## THE PROBLEM
Find "Change Zone 2" and "Task: Open きのみの数S sub skill" in the records below. Copy the lines holding them and every line between, exactly, and no others.

*** DATA TO USE ***

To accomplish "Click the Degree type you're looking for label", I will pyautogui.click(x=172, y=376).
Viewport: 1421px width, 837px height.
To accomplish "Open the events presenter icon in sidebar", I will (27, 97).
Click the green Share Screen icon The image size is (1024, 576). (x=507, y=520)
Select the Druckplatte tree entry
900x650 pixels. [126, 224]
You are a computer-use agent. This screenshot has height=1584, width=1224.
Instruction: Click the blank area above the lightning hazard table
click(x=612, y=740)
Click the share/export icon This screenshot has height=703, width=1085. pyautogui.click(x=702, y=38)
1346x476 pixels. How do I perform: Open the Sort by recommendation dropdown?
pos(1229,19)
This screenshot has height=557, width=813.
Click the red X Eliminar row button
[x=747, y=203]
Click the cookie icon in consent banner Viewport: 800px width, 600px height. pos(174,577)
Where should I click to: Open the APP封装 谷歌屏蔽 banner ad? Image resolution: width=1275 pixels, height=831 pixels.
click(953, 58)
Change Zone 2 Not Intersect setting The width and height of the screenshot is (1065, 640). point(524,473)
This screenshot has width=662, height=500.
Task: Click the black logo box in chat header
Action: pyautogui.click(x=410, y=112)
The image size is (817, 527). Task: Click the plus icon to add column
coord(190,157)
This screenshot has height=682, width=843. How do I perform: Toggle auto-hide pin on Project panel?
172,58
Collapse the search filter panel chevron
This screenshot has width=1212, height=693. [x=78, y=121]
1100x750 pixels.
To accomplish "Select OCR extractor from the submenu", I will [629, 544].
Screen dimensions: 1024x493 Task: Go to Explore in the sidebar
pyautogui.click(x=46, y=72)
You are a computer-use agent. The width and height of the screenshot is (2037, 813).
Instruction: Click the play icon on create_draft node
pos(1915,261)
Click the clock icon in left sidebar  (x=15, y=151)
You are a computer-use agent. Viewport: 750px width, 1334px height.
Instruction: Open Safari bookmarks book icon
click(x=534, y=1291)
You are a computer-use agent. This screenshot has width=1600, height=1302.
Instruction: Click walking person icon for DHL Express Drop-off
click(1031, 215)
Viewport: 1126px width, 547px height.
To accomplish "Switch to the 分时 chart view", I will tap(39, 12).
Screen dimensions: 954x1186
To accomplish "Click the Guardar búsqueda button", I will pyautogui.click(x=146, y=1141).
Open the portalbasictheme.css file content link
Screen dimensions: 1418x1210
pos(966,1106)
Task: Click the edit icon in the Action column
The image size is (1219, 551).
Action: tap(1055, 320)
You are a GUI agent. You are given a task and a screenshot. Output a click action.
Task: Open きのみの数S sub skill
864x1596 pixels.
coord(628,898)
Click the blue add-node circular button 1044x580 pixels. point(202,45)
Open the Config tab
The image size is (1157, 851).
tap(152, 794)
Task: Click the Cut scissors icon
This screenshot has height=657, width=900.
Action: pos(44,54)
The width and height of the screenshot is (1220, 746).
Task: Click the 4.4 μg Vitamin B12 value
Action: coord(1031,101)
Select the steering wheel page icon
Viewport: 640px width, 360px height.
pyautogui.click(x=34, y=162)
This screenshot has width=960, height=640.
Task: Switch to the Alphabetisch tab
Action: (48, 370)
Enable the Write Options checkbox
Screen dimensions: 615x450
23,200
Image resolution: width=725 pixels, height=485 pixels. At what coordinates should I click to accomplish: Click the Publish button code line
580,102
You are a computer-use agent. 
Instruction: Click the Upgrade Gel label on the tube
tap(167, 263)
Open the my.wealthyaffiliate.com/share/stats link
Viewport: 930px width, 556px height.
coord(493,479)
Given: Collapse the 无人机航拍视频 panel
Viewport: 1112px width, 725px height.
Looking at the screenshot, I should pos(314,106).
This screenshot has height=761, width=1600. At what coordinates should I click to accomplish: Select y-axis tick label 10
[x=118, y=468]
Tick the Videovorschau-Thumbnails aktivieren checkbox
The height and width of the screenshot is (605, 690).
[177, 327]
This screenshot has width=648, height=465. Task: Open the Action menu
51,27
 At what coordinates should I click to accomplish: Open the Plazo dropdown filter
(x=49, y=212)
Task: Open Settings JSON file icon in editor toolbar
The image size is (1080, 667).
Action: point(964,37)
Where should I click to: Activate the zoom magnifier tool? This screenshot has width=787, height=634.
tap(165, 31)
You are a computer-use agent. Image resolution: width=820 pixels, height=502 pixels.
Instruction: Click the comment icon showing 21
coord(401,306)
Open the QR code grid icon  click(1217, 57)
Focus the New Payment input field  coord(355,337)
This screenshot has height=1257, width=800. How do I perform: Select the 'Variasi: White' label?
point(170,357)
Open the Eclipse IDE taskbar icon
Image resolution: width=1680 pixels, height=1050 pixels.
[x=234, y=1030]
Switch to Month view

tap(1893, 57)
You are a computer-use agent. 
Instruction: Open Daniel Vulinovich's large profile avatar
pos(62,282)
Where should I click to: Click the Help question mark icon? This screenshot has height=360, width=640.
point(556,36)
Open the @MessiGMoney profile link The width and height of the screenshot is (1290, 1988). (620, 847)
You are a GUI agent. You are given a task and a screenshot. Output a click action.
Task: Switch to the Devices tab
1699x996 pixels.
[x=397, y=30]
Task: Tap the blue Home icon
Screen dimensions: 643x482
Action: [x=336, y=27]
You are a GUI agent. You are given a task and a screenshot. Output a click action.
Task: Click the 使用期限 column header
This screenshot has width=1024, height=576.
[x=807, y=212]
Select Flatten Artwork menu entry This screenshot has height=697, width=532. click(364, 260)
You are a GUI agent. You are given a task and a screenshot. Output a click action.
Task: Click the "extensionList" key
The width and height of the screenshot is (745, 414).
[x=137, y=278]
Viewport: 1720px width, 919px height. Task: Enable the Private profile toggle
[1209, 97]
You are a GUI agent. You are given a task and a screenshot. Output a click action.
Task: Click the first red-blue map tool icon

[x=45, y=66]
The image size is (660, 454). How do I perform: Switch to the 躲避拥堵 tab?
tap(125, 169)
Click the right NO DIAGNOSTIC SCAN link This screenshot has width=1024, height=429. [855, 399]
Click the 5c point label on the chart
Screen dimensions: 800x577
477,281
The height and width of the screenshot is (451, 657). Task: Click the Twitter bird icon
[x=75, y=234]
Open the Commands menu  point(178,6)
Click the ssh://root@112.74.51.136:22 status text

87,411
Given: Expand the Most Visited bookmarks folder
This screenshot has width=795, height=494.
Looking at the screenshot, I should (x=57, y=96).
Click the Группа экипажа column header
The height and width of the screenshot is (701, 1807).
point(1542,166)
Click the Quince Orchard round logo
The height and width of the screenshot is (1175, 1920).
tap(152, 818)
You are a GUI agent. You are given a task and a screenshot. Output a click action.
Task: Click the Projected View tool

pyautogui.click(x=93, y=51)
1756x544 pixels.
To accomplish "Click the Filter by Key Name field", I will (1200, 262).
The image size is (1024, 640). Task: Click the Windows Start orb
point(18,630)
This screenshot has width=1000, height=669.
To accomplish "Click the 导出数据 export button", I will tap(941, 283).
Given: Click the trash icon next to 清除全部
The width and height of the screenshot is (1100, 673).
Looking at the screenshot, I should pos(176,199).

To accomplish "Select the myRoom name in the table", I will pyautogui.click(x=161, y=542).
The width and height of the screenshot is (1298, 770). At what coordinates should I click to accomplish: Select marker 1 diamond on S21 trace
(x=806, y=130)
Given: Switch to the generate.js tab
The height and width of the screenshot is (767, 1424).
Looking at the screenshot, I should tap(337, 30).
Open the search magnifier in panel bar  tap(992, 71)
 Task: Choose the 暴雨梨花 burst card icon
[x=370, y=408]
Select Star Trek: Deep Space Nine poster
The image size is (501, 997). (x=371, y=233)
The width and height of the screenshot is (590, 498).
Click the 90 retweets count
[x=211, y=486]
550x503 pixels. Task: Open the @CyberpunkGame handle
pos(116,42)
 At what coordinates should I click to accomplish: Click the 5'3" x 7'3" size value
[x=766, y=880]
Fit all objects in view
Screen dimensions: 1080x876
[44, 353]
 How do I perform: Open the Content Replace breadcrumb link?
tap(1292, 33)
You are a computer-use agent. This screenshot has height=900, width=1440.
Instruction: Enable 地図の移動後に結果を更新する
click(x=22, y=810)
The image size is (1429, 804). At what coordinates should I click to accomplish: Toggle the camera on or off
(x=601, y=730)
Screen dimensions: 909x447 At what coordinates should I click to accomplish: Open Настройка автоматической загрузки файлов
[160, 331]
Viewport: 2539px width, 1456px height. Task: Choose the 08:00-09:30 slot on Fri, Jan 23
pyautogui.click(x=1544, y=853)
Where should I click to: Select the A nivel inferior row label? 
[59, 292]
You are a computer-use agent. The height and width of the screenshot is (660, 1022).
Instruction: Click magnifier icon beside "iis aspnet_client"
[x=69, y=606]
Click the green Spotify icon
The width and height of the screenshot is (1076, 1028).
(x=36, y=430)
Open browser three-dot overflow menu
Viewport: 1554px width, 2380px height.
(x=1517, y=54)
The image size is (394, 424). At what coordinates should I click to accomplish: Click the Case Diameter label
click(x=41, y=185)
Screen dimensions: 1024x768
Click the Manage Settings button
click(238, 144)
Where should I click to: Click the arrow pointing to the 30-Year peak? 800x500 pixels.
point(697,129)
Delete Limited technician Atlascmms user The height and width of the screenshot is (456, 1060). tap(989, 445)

*** End of DATA TO USE ***

## RESPONSE FOR THIS EXERCISE
Change Zone 2 Not Intersect setting The width and height of the screenshot is (1065, 640). point(524,473)
This screenshot has width=662, height=500.
Task: Click the black logo box in chat header
Action: pyautogui.click(x=410, y=112)
The image size is (817, 527). Task: Click the plus icon to add column
coord(190,157)
This screenshot has height=682, width=843. How do I perform: Toggle auto-hide pin on Project panel?
172,58
Collapse the search filter panel chevron
This screenshot has width=1212, height=693. [x=78, y=121]
1100x750 pixels.
To accomplish "Select OCR extractor from the submenu", I will [629, 544].
Screen dimensions: 1024x493 Task: Go to Explore in the sidebar
pyautogui.click(x=46, y=72)
You are a computer-use agent. The width and height of the screenshot is (2037, 813).
Instruction: Click the play icon on create_draft node
pos(1915,261)
Click the clock icon in left sidebar  (x=15, y=151)
You are a computer-use agent. Viewport: 750px width, 1334px height.
Instruction: Open Safari bookmarks book icon
click(x=534, y=1291)
You are a computer-use agent. This screenshot has width=1600, height=1302.
Instruction: Click walking person icon for DHL Express Drop-off
click(1031, 215)
Viewport: 1126px width, 547px height.
To accomplish "Switch to the 分时 chart view", I will tap(39, 12).
Screen dimensions: 954x1186
To accomplish "Click the Guardar búsqueda button", I will pyautogui.click(x=146, y=1141).
Open the portalbasictheme.css file content link
Screen dimensions: 1418x1210
pos(966,1106)
Task: Click the edit icon in the Action column
The image size is (1219, 551).
Action: tap(1055, 320)
You are a GUI agent. You are given a task and a screenshot. Output a click action.
Task: Open きのみの数S sub skill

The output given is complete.